Comment by tommek4077

25 days ago

How do they get overloaded? Is the website too slow? I have a quite big wiki online and barely see any impact from bots.

16 comments

tommek4077

stinky613 25 days ago

A year or two ago I personally encountered scraping bots that were scraping every possible resultant page from a given starting point. So if it scraped a search results page it would also scrape every single distinct combination of facets on that search (including nonsensical combinations e.g. products that match the filter "products where weight<2lbs AND weight>2lbs")

We ended up having to block entire ASNs and several subnets (lots from Facebook IPs, interestingly)

chao- 25 days ago

I have encountered this same issue with faceted search results and individual inventory listings.

switz 25 days ago

If you have a lot of pages, AI bots will scrape every single one on a loop - wiki's generally don't have anywhere near the number of pages as an incremented entity primary id. I have a few million pages on a tiny website and it gets hammered by AI bots all day long. I can handle it, but it's a nuisance and they're basically just scraping garbage (statistics pages of historical matches or user pages that have essentially no content).

Many of them don't even self-identify and end up scraping with shrouded user-agents or via bot-farms. I've had to block entire ASNs just to tone it down. It also hurts good-faith actors who genuinely want to build on top of our APIs because I have to block some cloud providers.

I would guess that I'm getting anywhere from 10-25 AI bot requests (maybe more) per real user request - and at scale that ends up being quite a lot. I route bot traffic to separate pods just so it doesn't hinder my real users' experience[0]. Keep in mind that they're hitting deeply cold links so caching doesn't do a whole lot here.

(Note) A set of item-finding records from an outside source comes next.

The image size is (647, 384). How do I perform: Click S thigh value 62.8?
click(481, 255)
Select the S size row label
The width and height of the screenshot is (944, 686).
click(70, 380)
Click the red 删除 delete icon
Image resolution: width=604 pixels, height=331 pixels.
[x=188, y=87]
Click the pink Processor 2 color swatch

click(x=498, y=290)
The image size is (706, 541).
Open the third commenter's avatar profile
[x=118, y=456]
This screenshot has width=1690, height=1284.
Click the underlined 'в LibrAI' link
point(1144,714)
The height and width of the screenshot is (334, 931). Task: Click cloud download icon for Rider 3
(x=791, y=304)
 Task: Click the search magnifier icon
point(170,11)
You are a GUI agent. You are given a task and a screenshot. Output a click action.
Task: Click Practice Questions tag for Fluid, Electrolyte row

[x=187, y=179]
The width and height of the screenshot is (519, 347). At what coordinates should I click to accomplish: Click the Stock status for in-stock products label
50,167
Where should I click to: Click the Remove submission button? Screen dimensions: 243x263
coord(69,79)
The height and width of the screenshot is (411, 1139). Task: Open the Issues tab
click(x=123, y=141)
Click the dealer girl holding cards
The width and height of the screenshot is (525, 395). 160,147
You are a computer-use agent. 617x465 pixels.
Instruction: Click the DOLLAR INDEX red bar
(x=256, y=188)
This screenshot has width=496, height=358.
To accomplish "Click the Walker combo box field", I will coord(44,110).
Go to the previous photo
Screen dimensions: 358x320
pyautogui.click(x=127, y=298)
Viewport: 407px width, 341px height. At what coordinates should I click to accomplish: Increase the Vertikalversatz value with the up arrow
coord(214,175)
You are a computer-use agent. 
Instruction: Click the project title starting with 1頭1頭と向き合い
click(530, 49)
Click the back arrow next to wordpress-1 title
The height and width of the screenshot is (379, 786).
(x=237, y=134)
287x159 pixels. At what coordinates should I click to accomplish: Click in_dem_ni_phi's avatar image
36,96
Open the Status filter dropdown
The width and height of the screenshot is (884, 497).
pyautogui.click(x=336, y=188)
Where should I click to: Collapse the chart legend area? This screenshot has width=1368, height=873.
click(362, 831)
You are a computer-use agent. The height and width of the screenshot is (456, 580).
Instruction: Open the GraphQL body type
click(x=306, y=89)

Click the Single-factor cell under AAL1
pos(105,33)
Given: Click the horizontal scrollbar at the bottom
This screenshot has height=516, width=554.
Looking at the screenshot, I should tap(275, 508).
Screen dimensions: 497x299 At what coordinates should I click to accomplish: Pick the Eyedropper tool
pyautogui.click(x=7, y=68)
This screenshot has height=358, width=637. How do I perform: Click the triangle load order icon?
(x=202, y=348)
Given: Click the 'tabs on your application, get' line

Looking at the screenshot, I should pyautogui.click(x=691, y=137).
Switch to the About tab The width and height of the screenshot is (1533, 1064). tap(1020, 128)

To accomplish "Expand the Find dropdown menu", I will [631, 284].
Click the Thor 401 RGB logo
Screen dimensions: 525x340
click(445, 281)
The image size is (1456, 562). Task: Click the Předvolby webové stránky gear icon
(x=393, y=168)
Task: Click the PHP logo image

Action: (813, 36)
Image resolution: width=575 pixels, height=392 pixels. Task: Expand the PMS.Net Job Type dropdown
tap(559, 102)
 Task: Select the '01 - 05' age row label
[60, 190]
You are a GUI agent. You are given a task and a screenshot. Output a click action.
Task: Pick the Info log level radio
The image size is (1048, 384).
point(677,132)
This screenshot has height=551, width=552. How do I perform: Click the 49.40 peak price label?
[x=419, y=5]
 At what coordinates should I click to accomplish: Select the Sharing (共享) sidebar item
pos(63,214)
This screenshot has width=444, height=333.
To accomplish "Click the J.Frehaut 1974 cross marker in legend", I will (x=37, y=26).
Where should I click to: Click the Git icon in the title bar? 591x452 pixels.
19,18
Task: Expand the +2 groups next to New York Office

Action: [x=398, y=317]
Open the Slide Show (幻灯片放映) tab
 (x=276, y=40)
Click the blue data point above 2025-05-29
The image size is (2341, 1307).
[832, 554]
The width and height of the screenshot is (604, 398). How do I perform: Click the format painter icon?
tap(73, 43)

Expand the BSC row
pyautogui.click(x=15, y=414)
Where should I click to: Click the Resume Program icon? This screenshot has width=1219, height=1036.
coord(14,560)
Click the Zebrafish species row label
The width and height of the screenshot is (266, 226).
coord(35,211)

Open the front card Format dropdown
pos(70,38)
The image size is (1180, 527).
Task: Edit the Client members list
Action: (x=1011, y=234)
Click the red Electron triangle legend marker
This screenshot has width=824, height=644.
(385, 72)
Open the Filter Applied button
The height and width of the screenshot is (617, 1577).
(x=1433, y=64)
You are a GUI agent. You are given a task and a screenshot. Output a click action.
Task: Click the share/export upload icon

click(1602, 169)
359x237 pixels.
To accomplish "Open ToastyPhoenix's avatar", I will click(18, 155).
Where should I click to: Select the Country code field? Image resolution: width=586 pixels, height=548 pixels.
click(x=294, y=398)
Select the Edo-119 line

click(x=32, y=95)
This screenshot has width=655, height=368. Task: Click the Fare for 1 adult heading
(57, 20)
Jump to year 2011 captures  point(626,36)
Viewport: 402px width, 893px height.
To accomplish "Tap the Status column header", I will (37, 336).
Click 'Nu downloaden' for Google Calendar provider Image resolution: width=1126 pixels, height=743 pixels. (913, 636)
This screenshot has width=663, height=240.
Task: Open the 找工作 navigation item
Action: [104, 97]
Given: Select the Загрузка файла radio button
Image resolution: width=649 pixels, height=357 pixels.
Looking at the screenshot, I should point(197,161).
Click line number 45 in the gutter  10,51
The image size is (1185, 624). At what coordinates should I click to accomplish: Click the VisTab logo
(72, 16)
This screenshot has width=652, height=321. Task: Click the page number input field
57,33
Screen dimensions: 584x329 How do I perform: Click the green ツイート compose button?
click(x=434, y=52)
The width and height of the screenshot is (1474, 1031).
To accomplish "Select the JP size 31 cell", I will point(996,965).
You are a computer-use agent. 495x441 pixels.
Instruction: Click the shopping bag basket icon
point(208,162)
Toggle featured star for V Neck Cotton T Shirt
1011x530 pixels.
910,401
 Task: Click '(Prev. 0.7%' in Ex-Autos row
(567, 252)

[0] this was more of a fun experiment than anything explicitly necessary, but it's proven useful in ways I didn't anticipate

tommek4077 25 days ago
How many requests per second do you get? I also see a lot of bot traffic but nowhere near to hit the servers significantly, and i render most stuff on the server directly.
- switz 23 days ago
  
  Around a hundred per second at peak. Even though my server can handle it just fine, it muddies up the logs and observability for something I genuinely do not care about at all. I only care about seeing real users' experience. It's just noise.
account42 24 days ago

Even moderately sized wikis have a huge number of different page versions which can all be accessed individually.

roblh 25 days ago

There’s a lot of factors. Depends how well your content lends itself to being cached by a CDN, the tech you (or your predecessors) chose to build it with, and how many unique pages you have. Even with pretty aggressive caching, having a couple million pages indexed adds up real fast. Especially if you weren’t fortunate enough to inherit a project using a framework that makes server side rendering easy.

blell 25 days ago

In these discussions no one will admit this, but the answer is generally yes. Websites written in python and stuff like that.

Qwertious 25 days ago

It's not "written too slow" if you e.g. only get 50 users a week, though. If bots add so much load that you need to go optimise your website for them, then that's a bot problem not a website problem.
tclancy 25 days ago
Yes yes, definitely people don’t know what they’re doing and not that they’re operating on a scale or problem you are not. Metabrainz cannot cache all of these links as most of them are hardly ever hit. Try to assume good intent.
- tommek4077 25 days ago
  
  But serving HTML is unbelievably cheap, isn't it?
  
  2 replies →

j16sdiz 25 days ago

The worse thing is calendar/schedule. Many crawler tries to load every single day, with day view, week view and month view. Those pages are dynamically generated and virtually limitless

kpcyrd 25 days ago

The API seems to be written in Perl: https://github.com/metabrainz/musicbrainz-server

jjgreen 25 days ago

Time for a vinyl-style Perl revival ...